Os críticos alegam que as reformas tornaram as condições de trabalho mais precárias para os europeus, uma vez que as empresas passaram a dar preferência à contratação de funcionários temporários em vez de empregados fixos, que têm benefícios sociais melhores. Como consequência, o salário médio caiu, reduzindo o poder de compra do mercado interno. É inevitável que as medidas gerem protestos e insatisfação de parte da população, como ficou claro no quebra-quebra de manifestantes durante o encontro do G20 em Hamburgo no início de julho.
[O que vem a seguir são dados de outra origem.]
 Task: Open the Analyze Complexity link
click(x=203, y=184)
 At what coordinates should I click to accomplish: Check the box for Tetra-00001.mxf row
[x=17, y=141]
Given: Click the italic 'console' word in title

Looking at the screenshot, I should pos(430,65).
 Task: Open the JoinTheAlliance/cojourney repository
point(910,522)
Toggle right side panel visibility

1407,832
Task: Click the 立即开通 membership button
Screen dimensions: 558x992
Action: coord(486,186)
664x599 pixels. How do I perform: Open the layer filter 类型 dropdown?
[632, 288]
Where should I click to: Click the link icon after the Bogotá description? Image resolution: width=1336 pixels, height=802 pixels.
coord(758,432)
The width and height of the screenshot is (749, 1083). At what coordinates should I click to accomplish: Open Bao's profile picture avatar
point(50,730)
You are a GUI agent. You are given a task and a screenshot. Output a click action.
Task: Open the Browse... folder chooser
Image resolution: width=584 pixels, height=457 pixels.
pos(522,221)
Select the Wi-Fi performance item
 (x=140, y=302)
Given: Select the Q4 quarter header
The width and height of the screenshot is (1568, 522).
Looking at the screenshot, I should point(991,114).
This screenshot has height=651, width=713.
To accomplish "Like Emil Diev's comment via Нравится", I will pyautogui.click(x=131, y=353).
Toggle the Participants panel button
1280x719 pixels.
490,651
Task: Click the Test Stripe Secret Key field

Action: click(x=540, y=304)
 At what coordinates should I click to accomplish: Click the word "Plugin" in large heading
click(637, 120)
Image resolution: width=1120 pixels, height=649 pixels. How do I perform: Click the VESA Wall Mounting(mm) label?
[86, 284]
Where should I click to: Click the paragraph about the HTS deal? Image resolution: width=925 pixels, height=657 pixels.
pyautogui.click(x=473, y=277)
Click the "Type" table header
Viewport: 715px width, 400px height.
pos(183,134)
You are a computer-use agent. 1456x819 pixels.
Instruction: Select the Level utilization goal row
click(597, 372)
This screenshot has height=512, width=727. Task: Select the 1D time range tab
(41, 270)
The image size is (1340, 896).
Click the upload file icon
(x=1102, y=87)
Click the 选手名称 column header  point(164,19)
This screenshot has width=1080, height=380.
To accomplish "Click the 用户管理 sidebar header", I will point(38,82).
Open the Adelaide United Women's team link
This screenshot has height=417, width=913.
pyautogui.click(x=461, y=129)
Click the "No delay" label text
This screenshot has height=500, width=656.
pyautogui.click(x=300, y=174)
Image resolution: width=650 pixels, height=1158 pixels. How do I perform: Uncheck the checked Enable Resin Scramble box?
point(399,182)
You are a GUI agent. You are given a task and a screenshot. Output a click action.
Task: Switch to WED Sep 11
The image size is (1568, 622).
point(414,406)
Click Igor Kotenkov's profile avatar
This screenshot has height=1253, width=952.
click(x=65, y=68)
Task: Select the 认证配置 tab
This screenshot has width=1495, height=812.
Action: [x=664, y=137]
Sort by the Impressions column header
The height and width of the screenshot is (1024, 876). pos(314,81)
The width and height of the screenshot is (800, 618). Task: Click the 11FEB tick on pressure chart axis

Mas o fato é que, para os economistas, a Europa estaria em uma situação muito pior não fossem as reformas. Na Espanha, por exemplo, o desemprego chegou a um nível desolador de 26% em 2013. Hoje está em 17% e continua caindo. O PIB voltou a crescer num ritmo forte para os padrões do mundo desenvolvido. O Fundo Monetário Internacional prevê que, em 2017, a economia espanhola terá o terceiro ano seguido de expansão acima dos 2,5%.

A hora da educação

Passada a fase mais aguda da crise, agora os economistas discutem quais outras medidas poderiam ser tomadas para reduzir o nível de desemprego entre os jovens. Em um extenso trabalho acadêmico recente sobre o tema, Francesco Pastore, pesquisador do Instituto de Economia do Trabalho, na Alemanha, e professor na Universidade de Campania, na Itália, sugere que os países europeus façam reformas mais profundas focadas no sistema educacional.

Pastore afirma que é preciso adequar o currículo escolar às habilidades necessárias para o trabalho no mundo contemporâneo. O pesquisador sugere que os países europeus adotem um sistema educacional parecido com o da Alemanha, que combina o ensino tradicional em sala de aula com a formação profissional — parte do aprendizado dos estudantes alemães é complementada pelas empresas por meio de programas de estágio. “O sistema educacional tradicional tem sido pouco eficiente em oferecer aos jovens mais oportunidades de emprego. Com alguma adaptação para cada país, o modelo do sistema alemão pode ser uma saída”, diz Pastore.

Outra medida defendida pelo professor é que os países da União Europeia adotem uma política conjunta de investimentos públicos para promover a criação de vagas especialmente nas regiões periféricas da Europa, onde o desemprego entre os jovens é mais alto. As diferenças regionais ficam claras ao comparar os dados locais de cada país. Na Baviera, o segundo estado mais rico da Alemanha, o desemprego entre a população de 16 a 24 anos é de apenas 3,4%. Já na região italiana da Calábria, no sul do país, chega a 65%.

O baixo crescimento econômico nessas regiões menos desenvolvidas da Europa é crônico e a crise de 2008 só fez a situação piorar, impedindo uma geração de empregos mais forte. Na visão dos especialistas, um programa de estímulo da União Europeia poderia ajudar a reduzir esse abismo entre as regiões.

Enquanto isso não acontece, uma quantidade cada vez maior de jovens acaba aceitando empregos de menor qualidade, com contratos temporários ou de meio período, que têm remuneração menor — o que diminuiria o ímpeto da recuperação econômica europeia. Mario Draghi, presidente do Banco Central Europeu (BCE), é um dos que têm chamado a atenção para o problema.

Nos cálculos do BCE, a taxa de desemprego da zona do euro seria de 18% — o dobro da atual — se contabilizado o número de pessoas que pararam de procurar emprego ou que estão empregadas, mas gostariam de trabalhar mais. A crise na Europa pode ter acabado — daí a dizer que há motivo para celebrar, há uma distância e tanto.